----- DATA TO PROCESS

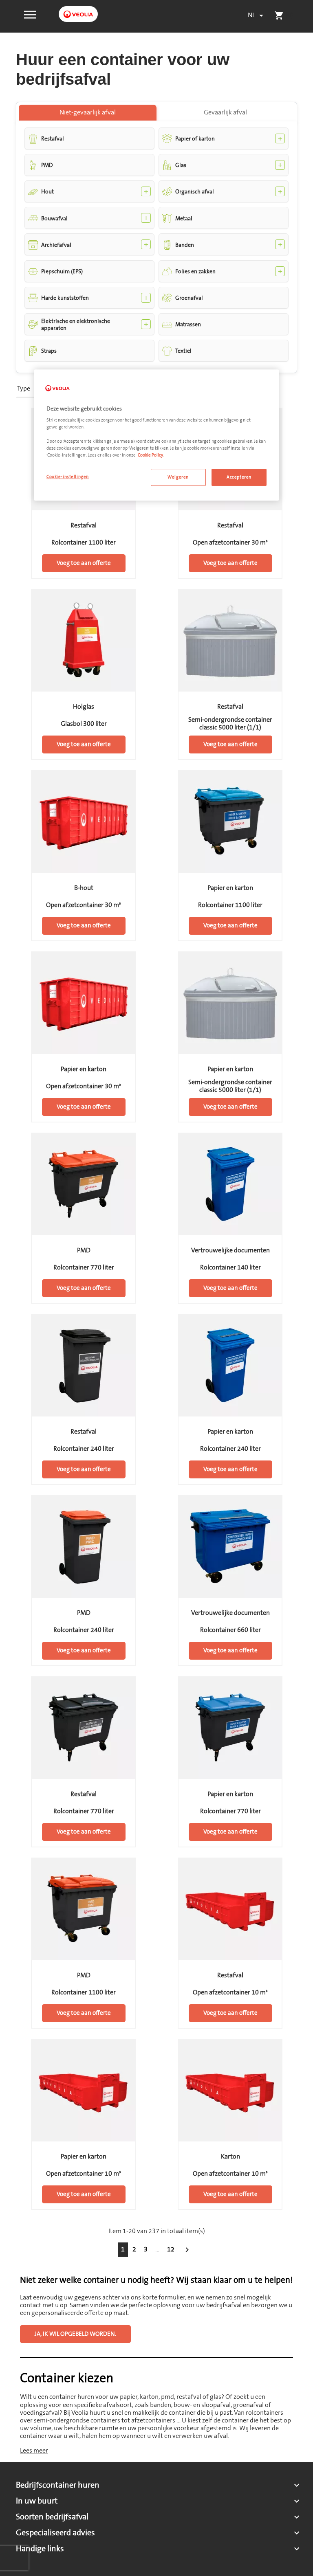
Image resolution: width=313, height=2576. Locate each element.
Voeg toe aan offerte (84, 563)
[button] (30, 14)
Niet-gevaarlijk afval (88, 112)
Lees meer (34, 2450)
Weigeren (178, 477)
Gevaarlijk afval (225, 112)
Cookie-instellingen (67, 477)
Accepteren (239, 477)
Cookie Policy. (150, 455)
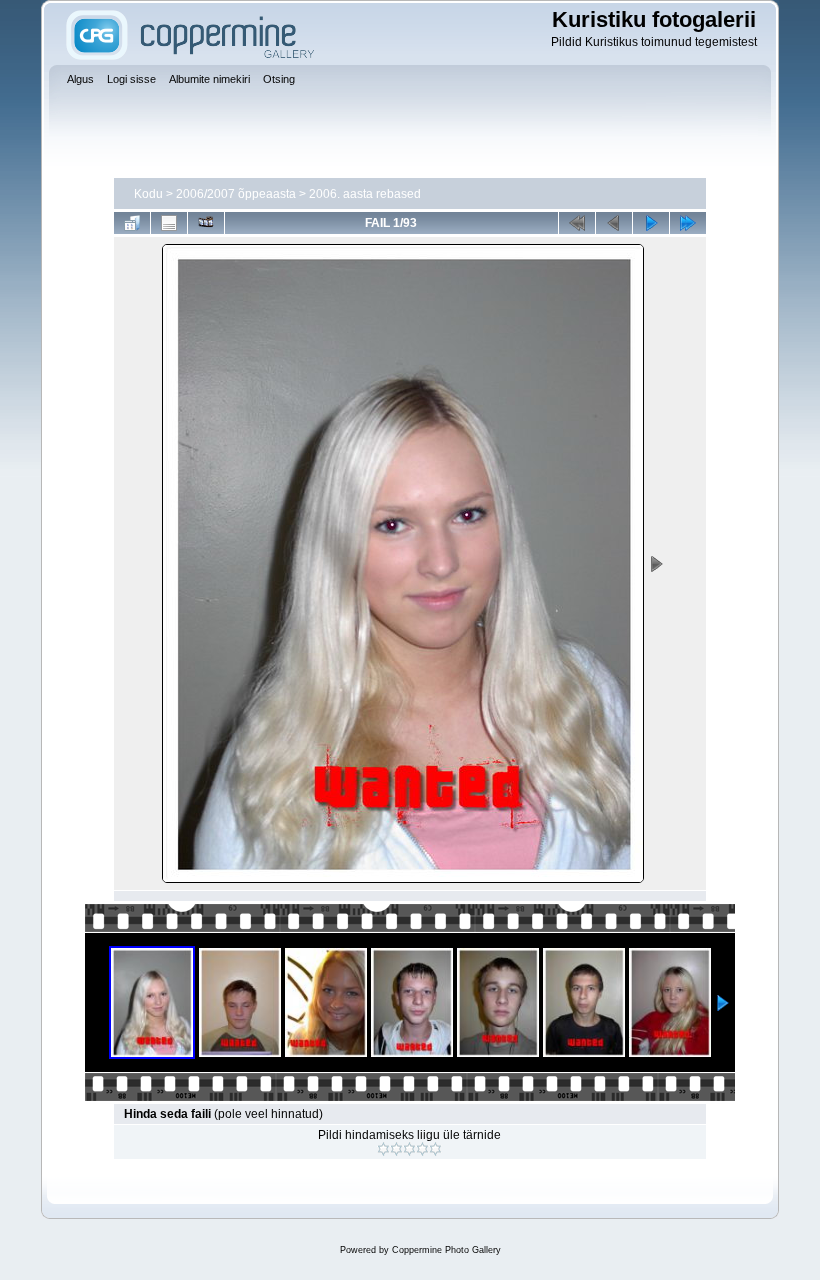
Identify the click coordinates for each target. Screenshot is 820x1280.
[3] (409, 1149)
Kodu (148, 194)
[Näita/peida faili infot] (169, 223)
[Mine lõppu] (688, 223)
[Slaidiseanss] (206, 223)
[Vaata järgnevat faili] (651, 223)
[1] (383, 1149)
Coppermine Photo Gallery (446, 1250)
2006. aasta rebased (365, 194)
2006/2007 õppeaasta (236, 194)
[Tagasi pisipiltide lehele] (132, 223)
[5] (435, 1149)
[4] (422, 1149)
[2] (396, 1149)
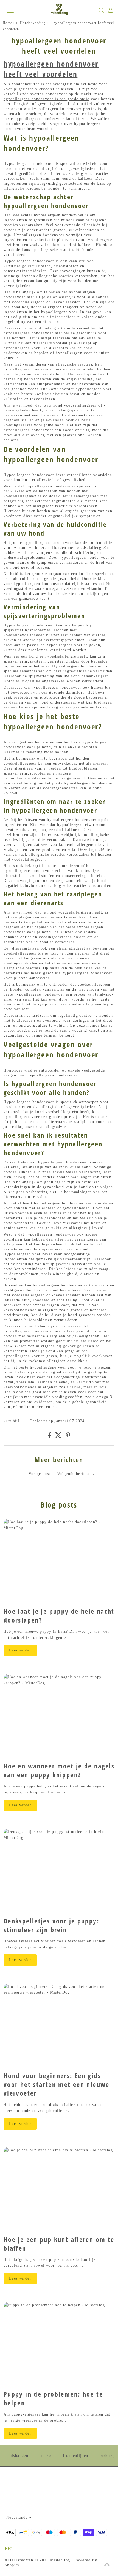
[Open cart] (110, 10)
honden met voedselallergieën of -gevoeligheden (50, 169)
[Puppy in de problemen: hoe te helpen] (59, 2344)
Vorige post (39, 1474)
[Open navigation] (16, 10)
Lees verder (20, 1650)
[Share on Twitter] (58, 1437)
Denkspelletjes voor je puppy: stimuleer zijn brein (51, 1925)
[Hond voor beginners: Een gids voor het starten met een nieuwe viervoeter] (59, 2025)
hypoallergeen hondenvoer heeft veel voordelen (51, 69)
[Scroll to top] (107, 2564)
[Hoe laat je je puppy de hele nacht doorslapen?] (59, 1561)
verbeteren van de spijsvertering (62, 379)
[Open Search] (101, 10)
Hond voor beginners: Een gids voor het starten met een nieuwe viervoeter (56, 2084)
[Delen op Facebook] (49, 1437)
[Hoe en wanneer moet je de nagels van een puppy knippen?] (59, 1715)
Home (7, 23)
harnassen (45, 2456)
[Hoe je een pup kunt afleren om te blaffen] (59, 2189)
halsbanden (17, 2456)
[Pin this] (68, 1437)
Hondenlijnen (75, 2456)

----------

WHAT YOU ARE ASKED TO DO = If a line in the data above holds the string "each", copy it.

EXPECTED ANSWER =
Image resolution: width=313, height=2576. Locate each element.
Identify the click coordinates for each target. Screenshot is 820x1280.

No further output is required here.